General Post-Operative Instructions for IDET Procedures
Introduction to SpineCATH Intradiscal ElectroThermal (IDET) Therapy:
Lower back pain is one of the most common ailments affecting people at some point in their lives. For most people, the pain resolves quickly, perhaps aided by rest, therapeutic exercise or medication. But for many, the pain is a result of a disc degeneration process that is prolonged, severe, and for which conventional treatment does not provide the needed relief.
What it is:
- With age or due to injury, cracks or fissures may develop in the wall of the intervertebral disc. Filled with small nerve endings and blood vessels, these fissures are a chronic source of pain in many patients. Additionally, the inner disc issue (nucleus) will frequently bulge (herniated) into these fissures in the outer region of the disc, likewise stimulating pain sensors within the disc.

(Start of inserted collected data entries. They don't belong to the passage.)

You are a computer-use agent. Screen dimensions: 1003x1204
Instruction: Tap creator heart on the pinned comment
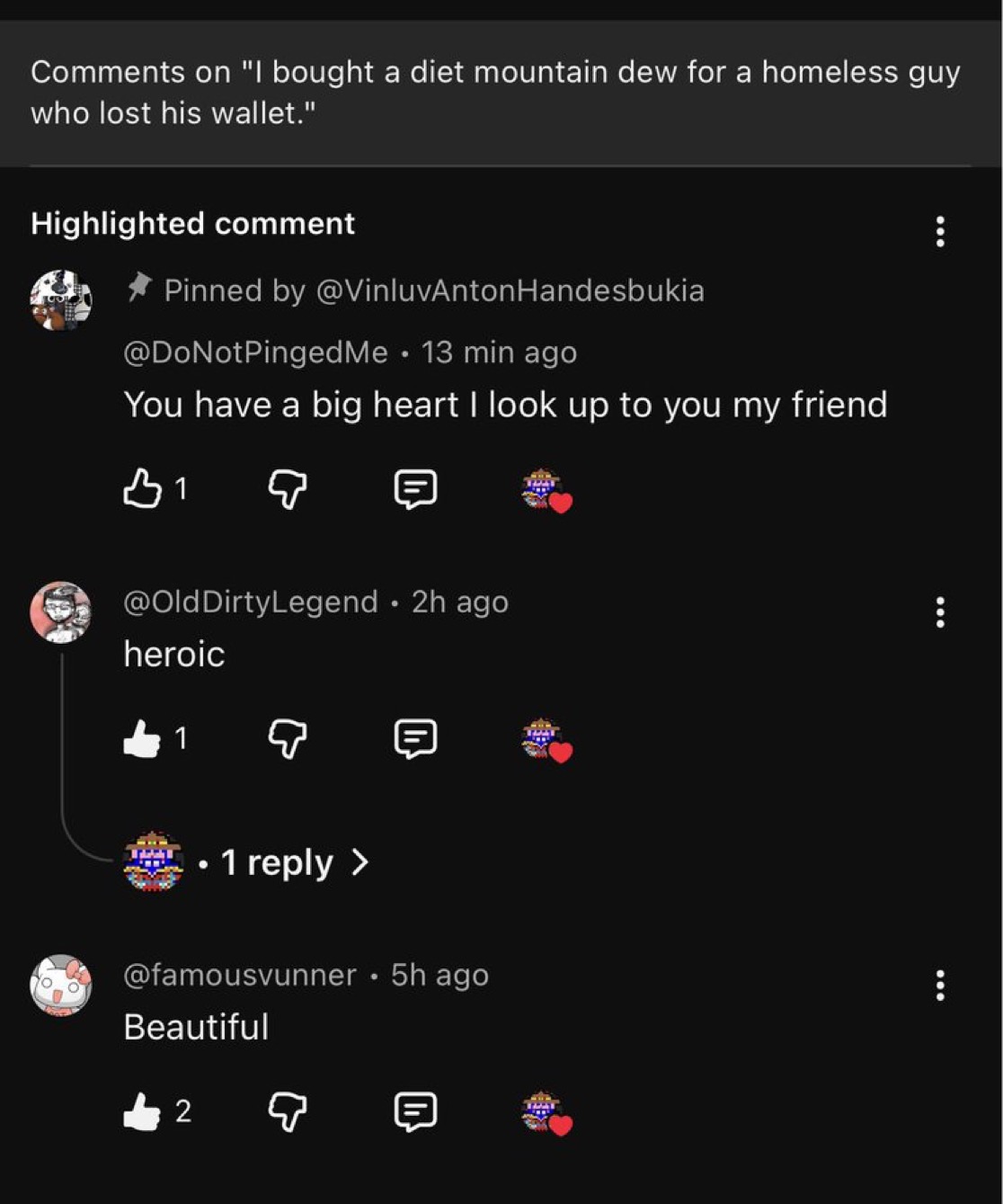[x=546, y=490]
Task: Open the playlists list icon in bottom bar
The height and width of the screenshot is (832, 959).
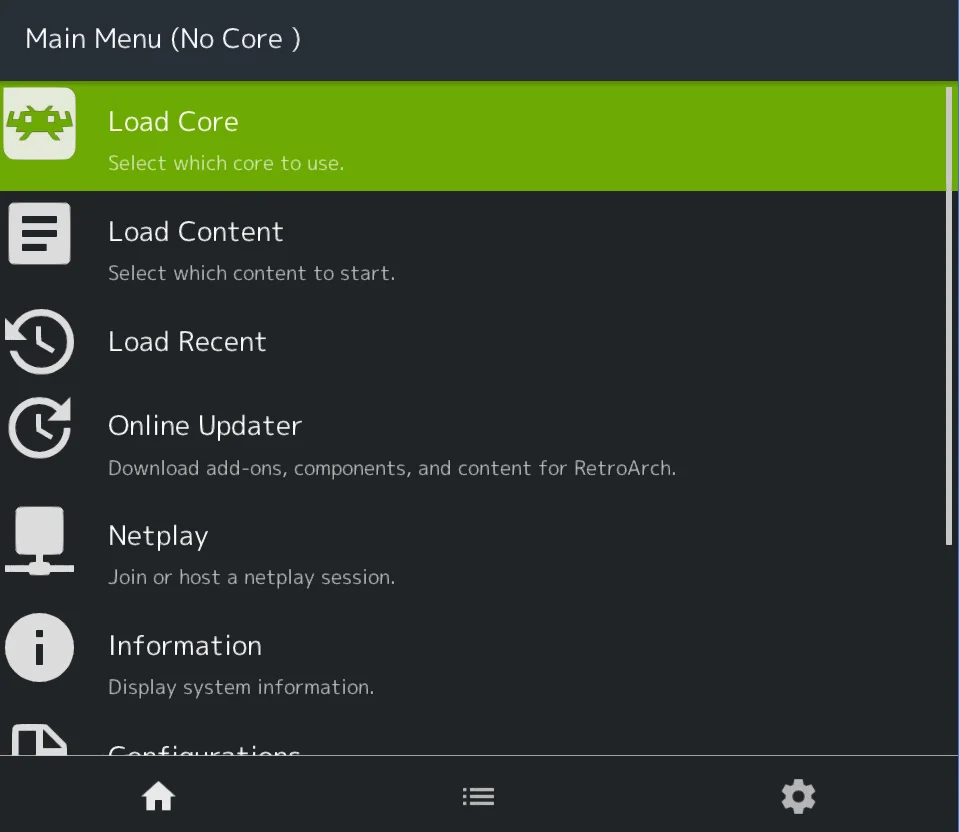Action: [478, 796]
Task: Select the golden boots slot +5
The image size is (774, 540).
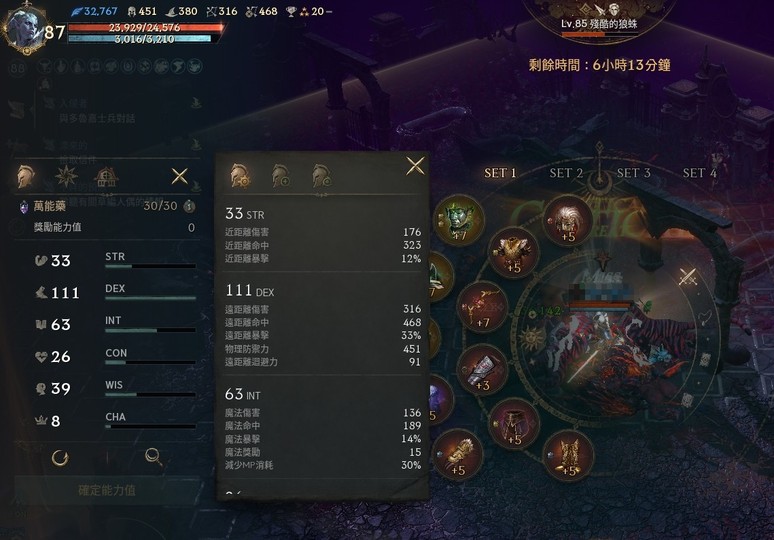Action: pos(567,455)
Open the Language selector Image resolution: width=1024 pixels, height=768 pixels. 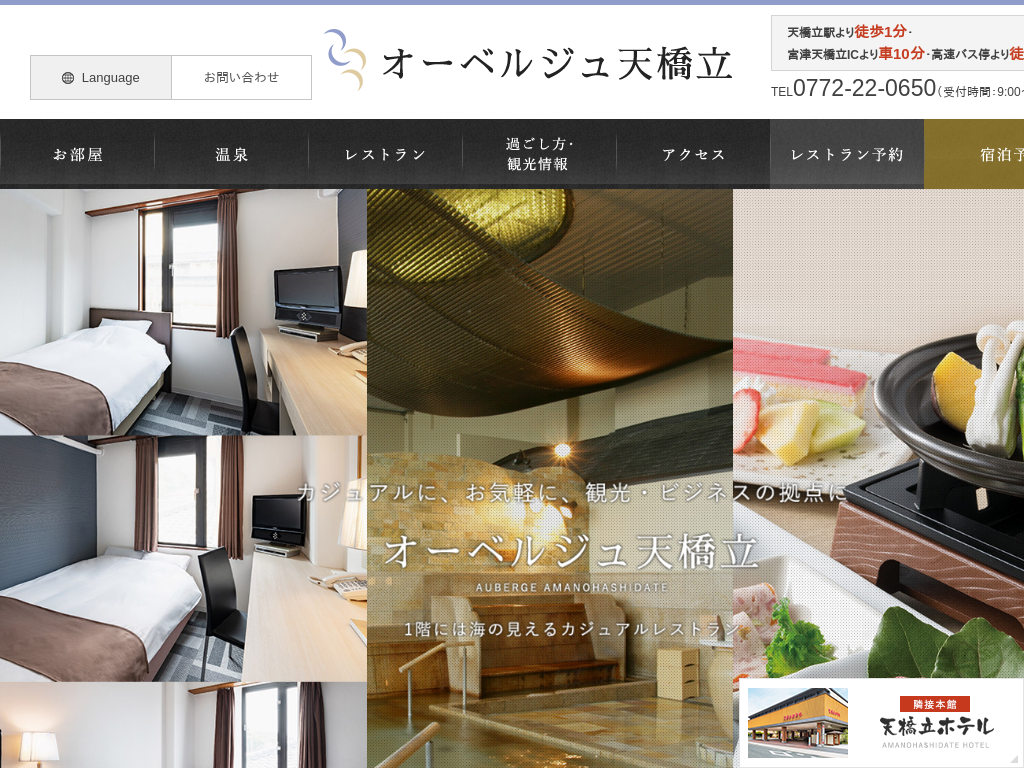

- SpineCATH IDET Therapy is a minimally invasive treatment in which the physician applies controlled levels of thermal energy (heat) to a broad section of the affected disc wall. This heat contracts and thickens the collagen of the disc wall. Therapy may result in contraction or closure of the disc wall fissures and a reduction in the bulge of the inner disk material.

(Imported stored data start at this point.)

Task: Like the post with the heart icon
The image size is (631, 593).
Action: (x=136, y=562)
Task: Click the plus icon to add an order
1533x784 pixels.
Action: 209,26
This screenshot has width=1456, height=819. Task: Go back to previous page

Who May Benefit from SpineCATH IDET Therapy?
- SpineCATH IDET therapy acts exclusively upon the tissues of the disc itself, and should not be expected to relieve symptoms arising from other spinal structures, such as nerve root or spinal joints. It is therefore very important for your physician to diagnose that the disc is the primary source of your back pain. In addition to a clinical examination, your physician may use Magnetic Resonance Imaging (MRI) or injections of dye into the disc (discography) to confirm the diagnosis. Once satisfied that one or more discs are the primary source of your lower back pain, your physician may recommend SpineCATH IDET Therapy.
How the Test is Done:
- SpineCATH IDET therapy is usually performed on an outpatient basis. Local anesthesia and mild sedation may be used to reduce discomfort during the procedure. You will be awake and alert so that you can provide important feedback to the physician. With the guidance of x-ray images, your physician will advance a needle into the disc. The SpineCATH catheter will be passed through the needle and into the disc.

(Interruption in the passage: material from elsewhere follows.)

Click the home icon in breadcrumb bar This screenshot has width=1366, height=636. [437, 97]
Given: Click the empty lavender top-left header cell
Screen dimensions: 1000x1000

- Once it is in the appropriate position, the temperature of the heating section of the catheter will be gradually increased, raising the disc wall temperature. During the heating protocol, your physician will monitor your condition and comfort level closely. You will most probably feel a reproduction of your usual lower back pain. This is a strong indication that the heat is being applied to the appropriate areas. Once the therapy is completed, the catheter and needle are removed, and you will likely be sent home with a Band-Aid over the needle insertion site.
After the Procedure:
- The discomfort generated when the disc is heated may take several days to subside, and your physician may prescribe medication. During the disc heating process, up to 12 to 16 weeks following the procedure, it is very important to treat your discs with care. Your physician will provide you with activity and physical rehabilitation guidelines. Patients report that it is during this time that they usually begin to experience relief from their lower back pain symptoms, a reduction or elimination of any medication use and an increase in their functional abilities. Improvements may continue up to six months following the procedure.
What Risks the Test Has:
- SpineCATH IDET therapy, like any surgical procedure, has some risks. Not all patients will find relief for their back pain and relieved symptoms may recur over time. Please consult your physician about the risks and potential complications of SpineCATH IDET therapy. Many additional factors may prevent your physician from recommending SpineCATH IDET therapy for your condition. Such factors may include, but are not limited to, very narrow disc height, severe disc herniation, spinal instability, very advanced stages of disc degeneration, or various general health concerns. If SpineCATH IDT therapy is recommended for you, we advise you to openly discuss your treatment expectations with your physician, as he or she is best suited to ensure your expectations are reasonable given your personal condition.
Restrictions after SpineCATH IDET Procedure:
- Standing and walking with pain tolerance. Avoid sitting for more than 30 minutes at a time for two weeks post IDET. No lifting more than 15 pounds for two weeks.